MAYHUGH HORNE-- One of Pan Am's most experienced international pilots who came down with the disease while training to fly the Airbus in Toulouse, France, in 1984. Despite his severely disturbed cognitive abilities--he was unable to complete a pre-flight cockpit check, and crash landed on flight simulator tests--Pan Am refused to acknowledge Horne's illness and encouraged him to resume piloting the 747s he flew from Miami to South American cities. Eventually, Horne grounded himself; he is living on disability payments from the Social Security Administration.
NANCY KAISER-- A housewife and former golf-enthusiast who, after ten years of severe illness, became "Patient 00"--the first CFS sufferer to receive Ampligen. The drug raised Kaiser's I.Q. from its depressed level of 85 to 135 and restored her ability to function normally--even to play golf. When the FDA denied the manufacturer's application for expanded clinical trials, however, HEM took its operations to Europe, and American patients like Kaiser were cut off from their lifeline. Kaiser is once more bedridden.

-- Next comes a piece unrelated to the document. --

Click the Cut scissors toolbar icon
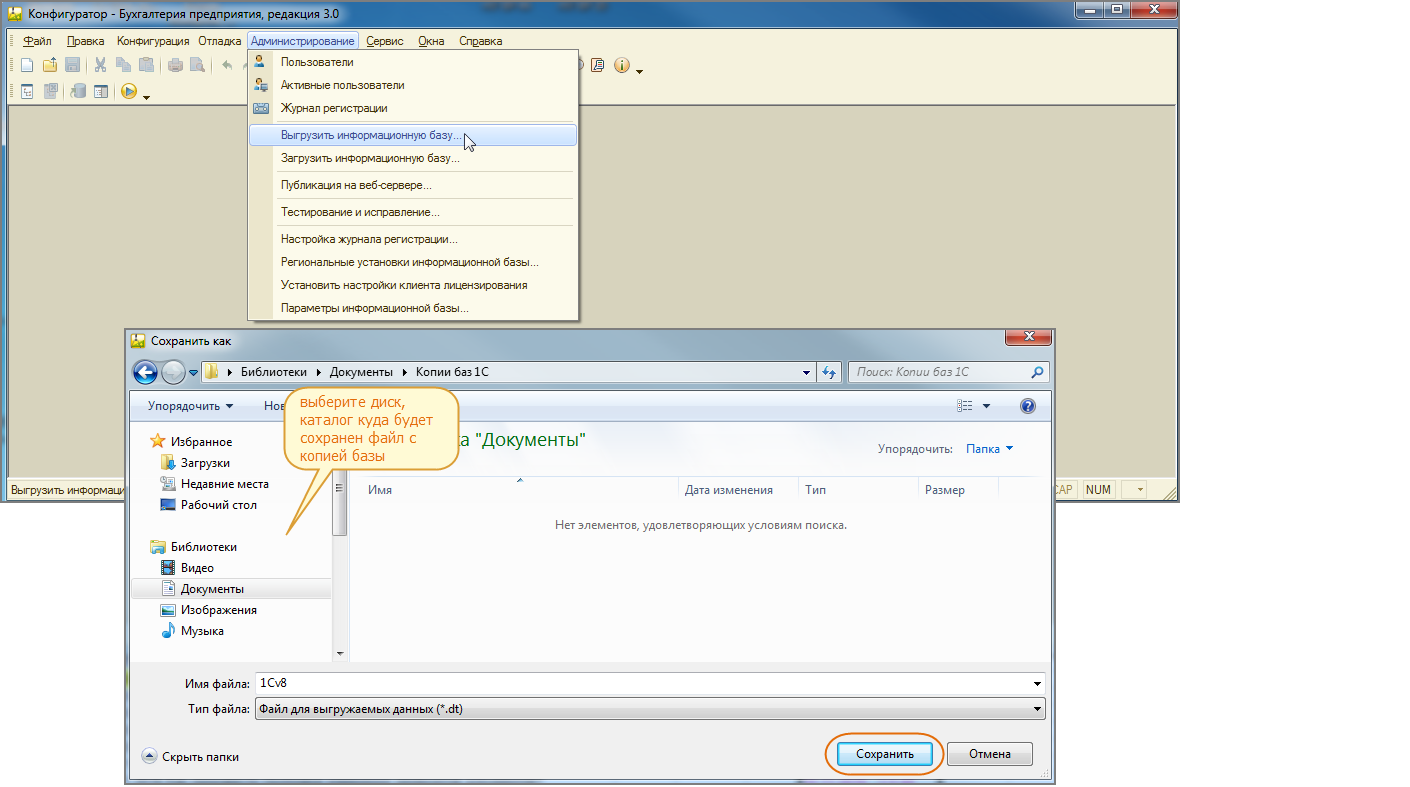1410x787 pixels. (x=100, y=66)
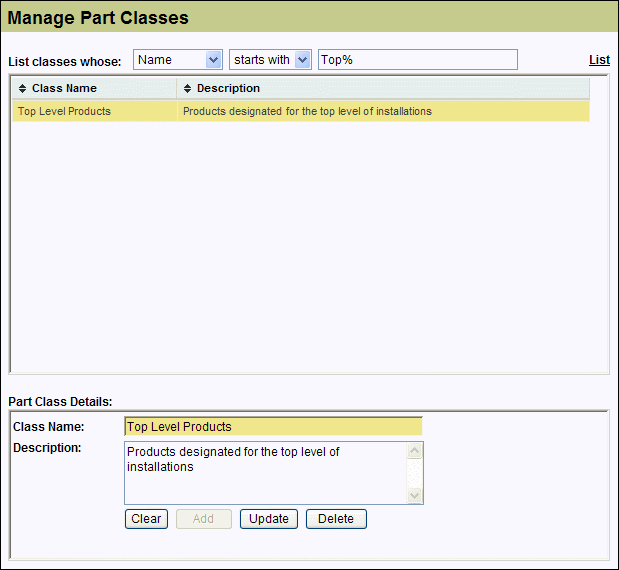Screen dimensions: 619x570
Task: Click the Delete button
Action: coord(336,519)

EDWARD TAYLOR-- An independently wealthy Tulsa businessman and engineer who, when his wife Nancy was diagnosed with CFS in 1984, emerged as the most generous philanthropist in the CFS field, supplying researchers with the seed money necessary to amass preliminary data.
BLAKE EDWARDS-- The Pink Panther creator and spouse of Julie Andrews who fell ill with CFS while filming the Ted Danson vehicle "A Fine Mess" in 1983. Seven years later, after failing to recover, Edwards tried without success to rally the Hollywood community to provide financial support to independent researchers in the field.
JON KAPLAN-- Kaplan and Gary Holmes were the CDC representatives sent to Incline Village to investigate the epidemic, yet Kaplan was never able to cross the boundary of frank disbelief. He played a pivotal role in persuading his superiors at the federal agency that the outbreak was bogus--a "collusion between patients and doctors"--and unworthy of further pursuit, an achievement that set the tone for the federal response to the disease and its victims for the next decade.
SEYMOUR GRUFFERMAN-- A respected cancer epidemiologist whose career was tarnished when he began studying the relationship between CFS and cancer and the degree of contagion in the disease. In spite of his efforts, he has never been afforded public funds to pursue his preliminary findings of an increased cancer risk and infectiousness in the disease. He has called the government's posture on CFS "institutional sabotage in the broadest sense of the world."